El Delengat (الدلنجات) is a town and markaz in Beheira Governorate in Egypt

==Geography==
El Delengat is about 21 kilometers south of Damanhour the governorate's capital. It is bordered to the south by the Tahrir region, to the east by Kom Hamada, Itay El Barud, and to the west by Hosh Essa. It includes 5 local village units, 45 villages, and 771 followers.
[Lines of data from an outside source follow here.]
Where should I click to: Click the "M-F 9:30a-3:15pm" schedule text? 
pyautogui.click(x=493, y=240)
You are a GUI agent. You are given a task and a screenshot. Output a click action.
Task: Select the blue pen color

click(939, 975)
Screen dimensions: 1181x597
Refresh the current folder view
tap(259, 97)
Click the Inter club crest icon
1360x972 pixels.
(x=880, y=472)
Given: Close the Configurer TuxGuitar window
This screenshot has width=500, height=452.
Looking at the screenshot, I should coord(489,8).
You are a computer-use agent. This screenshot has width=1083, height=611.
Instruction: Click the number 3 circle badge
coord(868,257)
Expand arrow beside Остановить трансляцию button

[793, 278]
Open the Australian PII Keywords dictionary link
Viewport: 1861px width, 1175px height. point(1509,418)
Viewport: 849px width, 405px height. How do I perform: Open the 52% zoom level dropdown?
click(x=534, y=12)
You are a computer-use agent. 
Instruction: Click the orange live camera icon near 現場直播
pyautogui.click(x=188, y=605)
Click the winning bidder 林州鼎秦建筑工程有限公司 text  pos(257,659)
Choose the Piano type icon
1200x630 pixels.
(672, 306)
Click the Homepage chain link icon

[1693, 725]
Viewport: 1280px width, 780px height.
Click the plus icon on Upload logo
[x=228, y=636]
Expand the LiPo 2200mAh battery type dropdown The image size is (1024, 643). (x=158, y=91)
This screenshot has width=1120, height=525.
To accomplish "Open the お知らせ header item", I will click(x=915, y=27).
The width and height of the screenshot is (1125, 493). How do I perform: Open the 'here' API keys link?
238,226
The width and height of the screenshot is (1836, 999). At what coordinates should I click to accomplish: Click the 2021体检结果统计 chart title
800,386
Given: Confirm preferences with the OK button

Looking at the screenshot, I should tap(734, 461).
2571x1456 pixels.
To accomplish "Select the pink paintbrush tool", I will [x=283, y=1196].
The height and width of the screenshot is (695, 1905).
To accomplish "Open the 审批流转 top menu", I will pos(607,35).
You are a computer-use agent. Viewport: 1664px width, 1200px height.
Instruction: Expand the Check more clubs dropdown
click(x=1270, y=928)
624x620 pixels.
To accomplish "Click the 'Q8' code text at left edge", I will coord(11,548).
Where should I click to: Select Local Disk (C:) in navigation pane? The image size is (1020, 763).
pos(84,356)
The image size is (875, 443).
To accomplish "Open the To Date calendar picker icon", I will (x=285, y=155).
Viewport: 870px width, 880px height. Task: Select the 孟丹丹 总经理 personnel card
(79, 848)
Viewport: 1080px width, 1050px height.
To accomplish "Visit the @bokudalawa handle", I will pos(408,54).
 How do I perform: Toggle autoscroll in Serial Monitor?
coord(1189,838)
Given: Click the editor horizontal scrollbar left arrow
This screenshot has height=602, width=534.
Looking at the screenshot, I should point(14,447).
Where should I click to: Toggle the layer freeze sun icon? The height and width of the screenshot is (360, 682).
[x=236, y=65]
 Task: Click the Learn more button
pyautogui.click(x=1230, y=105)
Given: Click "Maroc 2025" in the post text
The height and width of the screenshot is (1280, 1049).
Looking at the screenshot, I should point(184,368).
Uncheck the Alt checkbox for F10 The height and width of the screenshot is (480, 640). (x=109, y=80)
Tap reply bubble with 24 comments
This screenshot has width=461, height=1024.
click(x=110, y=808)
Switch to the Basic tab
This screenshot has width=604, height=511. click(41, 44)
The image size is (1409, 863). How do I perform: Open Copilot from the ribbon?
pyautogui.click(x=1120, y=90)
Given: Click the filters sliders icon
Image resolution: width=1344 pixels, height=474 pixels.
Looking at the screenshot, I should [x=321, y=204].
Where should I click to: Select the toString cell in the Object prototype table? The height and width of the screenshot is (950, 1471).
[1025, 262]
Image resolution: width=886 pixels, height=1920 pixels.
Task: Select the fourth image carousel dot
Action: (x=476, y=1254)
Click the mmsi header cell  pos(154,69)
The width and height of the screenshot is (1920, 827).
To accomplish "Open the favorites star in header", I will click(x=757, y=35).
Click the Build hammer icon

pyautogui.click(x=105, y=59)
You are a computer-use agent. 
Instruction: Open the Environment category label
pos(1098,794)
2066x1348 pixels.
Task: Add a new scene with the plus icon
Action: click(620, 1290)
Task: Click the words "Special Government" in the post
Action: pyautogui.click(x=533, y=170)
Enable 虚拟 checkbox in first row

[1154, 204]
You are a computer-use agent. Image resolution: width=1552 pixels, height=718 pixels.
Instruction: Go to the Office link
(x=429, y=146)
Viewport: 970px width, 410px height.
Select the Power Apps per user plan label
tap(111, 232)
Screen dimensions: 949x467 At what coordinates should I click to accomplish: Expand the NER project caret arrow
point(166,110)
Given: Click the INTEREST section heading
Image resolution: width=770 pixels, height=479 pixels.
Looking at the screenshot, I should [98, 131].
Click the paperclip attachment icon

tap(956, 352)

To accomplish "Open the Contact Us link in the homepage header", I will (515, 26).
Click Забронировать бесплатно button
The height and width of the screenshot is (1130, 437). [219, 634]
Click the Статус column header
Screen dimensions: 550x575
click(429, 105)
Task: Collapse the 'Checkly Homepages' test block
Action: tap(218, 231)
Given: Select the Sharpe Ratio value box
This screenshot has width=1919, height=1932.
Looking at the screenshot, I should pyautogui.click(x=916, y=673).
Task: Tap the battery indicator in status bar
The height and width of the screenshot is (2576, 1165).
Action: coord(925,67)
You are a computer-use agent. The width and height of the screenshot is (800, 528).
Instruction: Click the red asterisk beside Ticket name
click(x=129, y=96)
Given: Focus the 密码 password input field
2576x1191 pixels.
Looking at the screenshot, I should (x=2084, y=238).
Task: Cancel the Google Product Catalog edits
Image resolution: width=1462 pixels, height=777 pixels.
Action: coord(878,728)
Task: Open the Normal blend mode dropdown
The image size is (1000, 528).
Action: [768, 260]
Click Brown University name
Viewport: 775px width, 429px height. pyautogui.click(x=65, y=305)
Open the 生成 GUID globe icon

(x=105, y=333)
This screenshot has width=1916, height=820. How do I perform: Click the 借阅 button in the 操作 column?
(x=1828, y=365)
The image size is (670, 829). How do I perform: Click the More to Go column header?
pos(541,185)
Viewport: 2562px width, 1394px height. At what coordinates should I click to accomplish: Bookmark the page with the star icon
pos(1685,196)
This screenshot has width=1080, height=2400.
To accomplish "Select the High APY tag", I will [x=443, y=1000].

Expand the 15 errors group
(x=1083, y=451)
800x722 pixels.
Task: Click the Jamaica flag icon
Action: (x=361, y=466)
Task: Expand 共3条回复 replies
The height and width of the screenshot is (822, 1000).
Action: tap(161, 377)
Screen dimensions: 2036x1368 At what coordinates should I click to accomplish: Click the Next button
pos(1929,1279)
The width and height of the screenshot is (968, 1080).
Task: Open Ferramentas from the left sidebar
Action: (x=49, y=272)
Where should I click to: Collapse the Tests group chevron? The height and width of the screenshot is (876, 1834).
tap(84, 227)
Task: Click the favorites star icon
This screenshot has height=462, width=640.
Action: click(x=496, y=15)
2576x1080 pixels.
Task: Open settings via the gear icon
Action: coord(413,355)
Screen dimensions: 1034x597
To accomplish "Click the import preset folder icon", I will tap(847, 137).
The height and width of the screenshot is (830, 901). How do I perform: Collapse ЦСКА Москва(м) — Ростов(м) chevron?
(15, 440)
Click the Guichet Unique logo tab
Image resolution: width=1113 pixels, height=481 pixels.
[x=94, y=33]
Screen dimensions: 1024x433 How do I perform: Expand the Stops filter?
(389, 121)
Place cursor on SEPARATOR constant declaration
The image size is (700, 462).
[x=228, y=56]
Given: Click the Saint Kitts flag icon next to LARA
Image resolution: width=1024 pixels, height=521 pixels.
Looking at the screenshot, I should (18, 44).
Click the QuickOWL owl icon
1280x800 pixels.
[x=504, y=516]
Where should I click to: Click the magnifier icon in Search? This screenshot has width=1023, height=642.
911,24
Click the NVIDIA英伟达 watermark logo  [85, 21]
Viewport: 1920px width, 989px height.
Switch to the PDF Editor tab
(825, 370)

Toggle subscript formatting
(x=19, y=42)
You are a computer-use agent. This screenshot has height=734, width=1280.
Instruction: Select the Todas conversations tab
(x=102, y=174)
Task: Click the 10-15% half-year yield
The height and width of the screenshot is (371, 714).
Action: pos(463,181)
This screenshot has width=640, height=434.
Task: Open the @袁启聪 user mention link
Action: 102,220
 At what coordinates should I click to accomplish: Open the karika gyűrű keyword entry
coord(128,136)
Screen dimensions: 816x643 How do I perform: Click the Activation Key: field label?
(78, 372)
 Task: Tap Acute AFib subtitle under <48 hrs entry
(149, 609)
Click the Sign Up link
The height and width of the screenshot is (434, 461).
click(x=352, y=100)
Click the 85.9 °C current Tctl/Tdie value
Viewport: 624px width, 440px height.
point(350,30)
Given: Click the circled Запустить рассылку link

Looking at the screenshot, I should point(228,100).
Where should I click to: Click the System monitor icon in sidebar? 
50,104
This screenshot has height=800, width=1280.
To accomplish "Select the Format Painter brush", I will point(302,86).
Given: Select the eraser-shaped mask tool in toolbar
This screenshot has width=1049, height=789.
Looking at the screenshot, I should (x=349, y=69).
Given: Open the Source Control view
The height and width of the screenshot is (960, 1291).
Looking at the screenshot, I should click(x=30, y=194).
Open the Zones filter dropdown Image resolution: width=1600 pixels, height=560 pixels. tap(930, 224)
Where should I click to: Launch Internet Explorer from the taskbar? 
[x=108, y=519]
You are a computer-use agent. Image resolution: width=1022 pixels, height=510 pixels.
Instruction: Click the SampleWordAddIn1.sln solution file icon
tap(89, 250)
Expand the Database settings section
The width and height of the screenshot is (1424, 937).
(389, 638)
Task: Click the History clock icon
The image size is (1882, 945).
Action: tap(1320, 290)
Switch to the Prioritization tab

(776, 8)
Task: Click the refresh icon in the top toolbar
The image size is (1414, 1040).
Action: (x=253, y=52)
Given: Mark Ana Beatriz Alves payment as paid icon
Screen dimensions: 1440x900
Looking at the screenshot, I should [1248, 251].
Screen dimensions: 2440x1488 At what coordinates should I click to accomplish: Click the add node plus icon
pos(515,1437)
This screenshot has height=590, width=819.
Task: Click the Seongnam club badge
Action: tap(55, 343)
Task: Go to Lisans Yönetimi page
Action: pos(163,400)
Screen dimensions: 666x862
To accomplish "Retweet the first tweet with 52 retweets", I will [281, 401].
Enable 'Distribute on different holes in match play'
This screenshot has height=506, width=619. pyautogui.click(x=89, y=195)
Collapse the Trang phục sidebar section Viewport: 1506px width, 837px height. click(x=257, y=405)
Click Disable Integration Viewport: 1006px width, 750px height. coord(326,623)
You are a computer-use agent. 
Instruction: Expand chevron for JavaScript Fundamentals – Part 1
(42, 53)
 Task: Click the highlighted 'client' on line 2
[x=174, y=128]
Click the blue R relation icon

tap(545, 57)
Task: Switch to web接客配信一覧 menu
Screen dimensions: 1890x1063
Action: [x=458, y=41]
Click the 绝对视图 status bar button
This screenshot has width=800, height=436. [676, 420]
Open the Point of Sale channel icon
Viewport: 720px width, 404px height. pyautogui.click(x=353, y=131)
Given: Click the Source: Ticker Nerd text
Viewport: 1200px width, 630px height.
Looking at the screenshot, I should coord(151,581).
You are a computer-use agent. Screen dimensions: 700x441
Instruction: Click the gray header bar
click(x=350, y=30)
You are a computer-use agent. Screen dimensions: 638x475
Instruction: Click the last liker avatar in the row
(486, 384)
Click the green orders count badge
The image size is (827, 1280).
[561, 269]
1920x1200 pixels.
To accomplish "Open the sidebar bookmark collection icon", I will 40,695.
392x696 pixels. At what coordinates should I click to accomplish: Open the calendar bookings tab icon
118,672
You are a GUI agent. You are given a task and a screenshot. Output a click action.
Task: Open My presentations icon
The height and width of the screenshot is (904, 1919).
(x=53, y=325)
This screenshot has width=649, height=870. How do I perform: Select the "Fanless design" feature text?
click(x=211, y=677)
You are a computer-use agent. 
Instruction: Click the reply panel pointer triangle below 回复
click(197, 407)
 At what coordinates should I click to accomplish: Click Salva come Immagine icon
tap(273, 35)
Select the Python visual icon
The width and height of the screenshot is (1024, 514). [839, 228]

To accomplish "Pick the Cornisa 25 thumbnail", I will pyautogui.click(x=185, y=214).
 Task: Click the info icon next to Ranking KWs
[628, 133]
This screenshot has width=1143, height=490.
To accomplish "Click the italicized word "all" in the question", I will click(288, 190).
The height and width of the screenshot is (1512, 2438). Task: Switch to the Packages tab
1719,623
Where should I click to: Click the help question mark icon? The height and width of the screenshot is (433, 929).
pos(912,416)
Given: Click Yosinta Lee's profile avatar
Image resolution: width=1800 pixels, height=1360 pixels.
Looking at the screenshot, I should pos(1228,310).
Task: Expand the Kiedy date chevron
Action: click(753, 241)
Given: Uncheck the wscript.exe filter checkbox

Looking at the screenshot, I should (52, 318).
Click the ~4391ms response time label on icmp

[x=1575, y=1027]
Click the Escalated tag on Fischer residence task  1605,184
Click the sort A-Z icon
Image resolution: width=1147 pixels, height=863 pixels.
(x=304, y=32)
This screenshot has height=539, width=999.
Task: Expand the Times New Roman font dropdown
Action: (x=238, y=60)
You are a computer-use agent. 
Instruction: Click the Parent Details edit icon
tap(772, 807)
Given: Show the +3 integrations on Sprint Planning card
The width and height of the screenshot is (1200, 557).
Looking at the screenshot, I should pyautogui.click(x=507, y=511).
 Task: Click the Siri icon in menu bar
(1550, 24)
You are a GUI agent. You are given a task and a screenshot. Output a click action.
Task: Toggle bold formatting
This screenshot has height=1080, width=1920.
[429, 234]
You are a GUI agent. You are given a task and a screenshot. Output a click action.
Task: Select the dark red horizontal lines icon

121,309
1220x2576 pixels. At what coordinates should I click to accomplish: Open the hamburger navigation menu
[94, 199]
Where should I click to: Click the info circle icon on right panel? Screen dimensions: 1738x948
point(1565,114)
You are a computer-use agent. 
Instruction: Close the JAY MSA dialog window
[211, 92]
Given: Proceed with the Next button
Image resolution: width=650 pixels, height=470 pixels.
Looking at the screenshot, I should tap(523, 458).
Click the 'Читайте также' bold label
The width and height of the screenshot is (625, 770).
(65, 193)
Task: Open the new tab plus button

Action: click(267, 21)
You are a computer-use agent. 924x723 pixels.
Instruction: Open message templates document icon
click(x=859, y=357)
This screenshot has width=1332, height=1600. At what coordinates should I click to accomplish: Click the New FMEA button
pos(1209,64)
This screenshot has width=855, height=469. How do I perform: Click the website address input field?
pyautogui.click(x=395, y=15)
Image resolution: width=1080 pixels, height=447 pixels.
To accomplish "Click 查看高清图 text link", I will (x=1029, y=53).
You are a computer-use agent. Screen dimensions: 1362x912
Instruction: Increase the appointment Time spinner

The city is famous for agriculture, industry, trade and investment, and it contains urban, rural and Bedouin, and the education rate is high in urban and rural areas, and Aldlnjat participate in the third section of football.

Among the most important quarters of the city of Delengat:
- Al-Rawda quarter
- Al-Zahra quarter (New Delengat)
- Hammouda quarter
- Al-Ashlam quarter
- Sidi Hamad quarter
- Hindi quarter
- Al-Taflah quarter
- Al-Fakharani quarter
- Downtown quarter
- Al-Aqraa quarter
- Al-Saha'a quarter
- Al-Sawy quarter
- Abboud quarter

== History ==

The history of the Delengat dates back to the era of the Pharaohs, where there are several archaeological sites dating back to 2000 BC, such as the Kom King Freen, which is located in the village of Kom Fren Baldengat, which is one of the most important and largest archaeological hills.

During the 19th Dynasty in the era of Ramesses II, a fortress was built from the fortification system erected by King Ramses II in the west of the Delta to defend the western borders of Egypt from the raids coming from the Libyan Desert, which is located in the north of the city.

The 1885 Census of Egypt recorded El Delengat (as El-Delingat) as a nahiyah in its own district in Beheira Governorate; at that time, the population of the town was 1,768 (939 men and 859 women).